Alongside these developments, continuing advances in computational capacities and machine learning algorithms are having increasing impacts upon our daily lives. From manipulating the prices of services to adjust with predicted demand, to monitoring millions of online transactions and automatically detecting suspicious behavior, we are already entrusting machines with real-world tasks with actual effects. The question is: can we use these systems to rectify the pitfalls we have in our relationship with our environment, and what’s more, can we do it in time?
Fighting Fire With Data
A paper published last month written some of the world’s leading machine-learning experts has detailed many ways it may be of use. In the energy sector for example, there is an abundance of available data, but very little is being done in the way of making supply adaptive to real-time changes in demand. The benefits of this including reducing the expense of storing superfluous power, as well as reducing the overall amount of power produced. Google’s DeepMind was last year successful in trials of predicting wind turbine energy output.

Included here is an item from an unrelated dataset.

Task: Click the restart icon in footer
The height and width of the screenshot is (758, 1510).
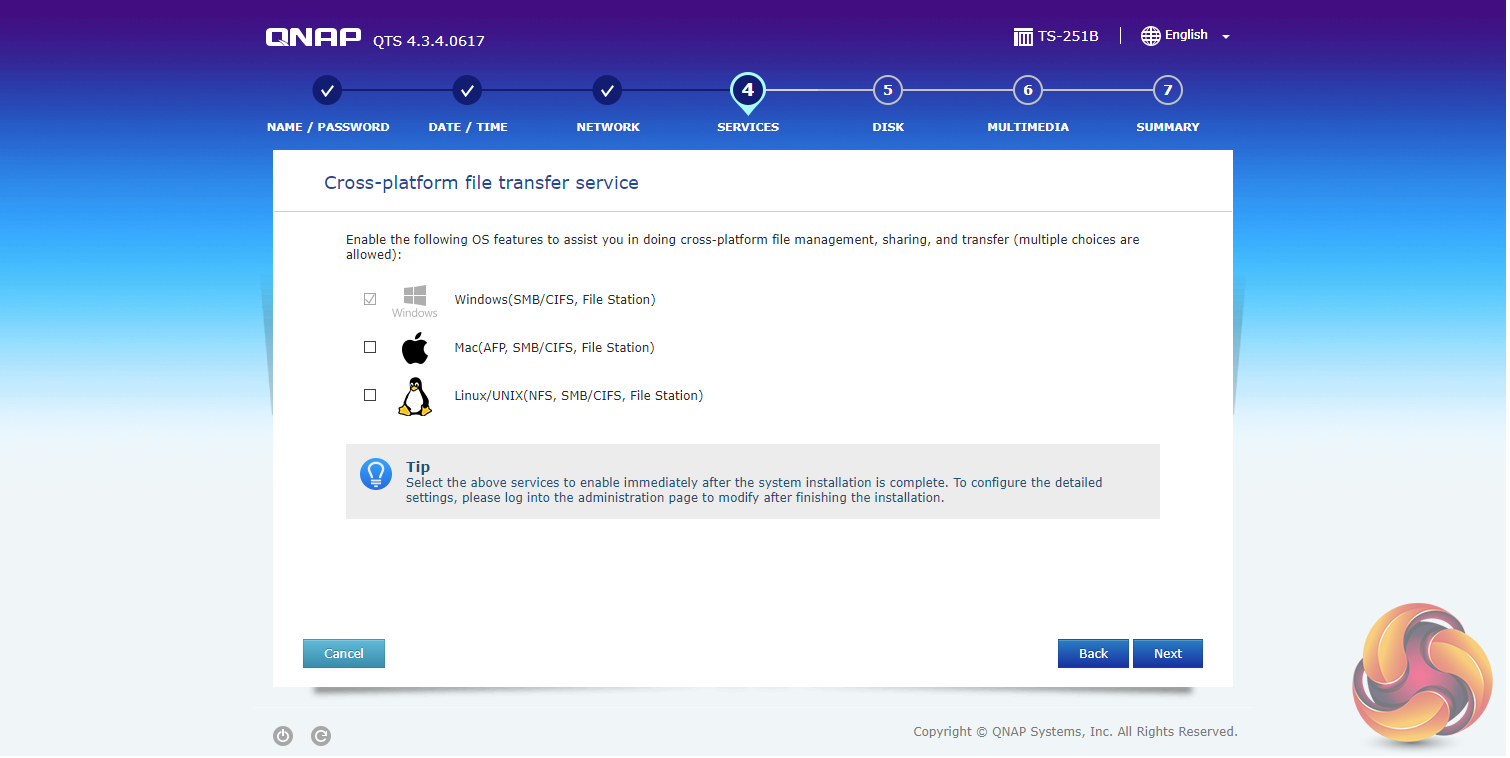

Another notable example involved an AI that was trained to read scientific papers. In a study published this month in the journal Nature, a system had been fed over 3.3 million abstracts on the topic of material science. It then proceeded to create a neural network with its vocabulary of over 500,000 unique words. From this it produced predictions about materials which could be more effective at conducting electricity than those currently used. “It can read any paper on material science, so can make connections that no scientists could,” researcher Anubhav Jain said. “Sometimes it does what a researcher would do; other times it makes these cross-discipline associations.” Whilst it may take time to apply the lessons we can learn from the results of this application of machine-learning, it proves a convincing example of the potential it has to accelerate advancements in other areas of technology.
“The way that this Word2vec algorithm works is that you train a neural network model to remove each word and predict what the words next to it will be,” Jain said. “By training a neural network on a word, you get representations of words that can actually confer knowledge.” It is difficult to estimate the potential impact of AI on the efficiencies of current industrial systems. It seems we could be on the cusp of a transformation in how we relate to the data around us, which could hold untold benefits.
A Modeled Environment
But AI holds more than just the potential to mitigate some of the causes of climate change. As computational power increases, previously intractable problems might fall with the range of the algorithms ability to model virtual systems and predict results. Extreme weather events such as floods, droughts have complex causes. A great amount of work is being done to model these systems to predict emergencies in the future, as well as software to manage resource scarcities that are an inevitable consequence of natural disasters.
The steam powering the engine of machine learning and artificial intelligence is the rising sea of data that we our societies are generating at an alarming and accelerating rate. This new economy of data may determine the outcome of some of the biggest challenges faced in the world today, and it is tools like those discussed here which, through enabling a greater understanding of the world and our relation to it, will prove invaluable to our generation, and for the many to come.